Nur fuer mich hat die ganze Geschichte einen bitteren Beigeschmack. Ich bin naemlich jetzt leider kein Millionaer mehr.

Der einzige wirkliche Zwischenfall in meiner unmittelbaren Umgebung von dem ich berichten koennte geschah, als ich gerade am Urlaub machen war. Ein in Ndola lebender Somalier hatte seinen sambischen Arbeiter, der auf seinen Lohn gepocht hatte, auf Grund von Zahlungsschwierigkeiten erschlagen. Daraufhin hatten mehrer Sambier alle somalschen Geschaefte in der Innenstadt gepluendert. Die Innenstadt war danach fuer mehrere Tage tot gewesen.
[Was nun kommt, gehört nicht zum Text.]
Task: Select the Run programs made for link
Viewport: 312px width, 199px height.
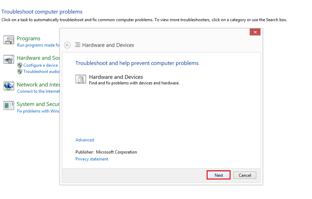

Der betreffende Somalier ist bereits vor Gericht, trotzdem kamen immer wieder Geruechte auf, nach denen die eine oder die andere Seite noch etwas planen wuerde. Eigentlich sit die Atmosphaere aber auch schon wieder entspannt. Um mich muessen sich keine Sorgen gemacht werden.

Ich hoffe, ich konnte Euch einen hiermit einen kleinen Einblick in das alltaegliche politische Geschaeft in Sambia geben. Zu meiner Wohnungssituation schreibe ich heute noch einmal nichts, weil sich noch nichts getan hat. Ich lebe immer noch bei meiner alten Gastfamilie. Es war doch noch nicht alles so geklaert wie gedacht.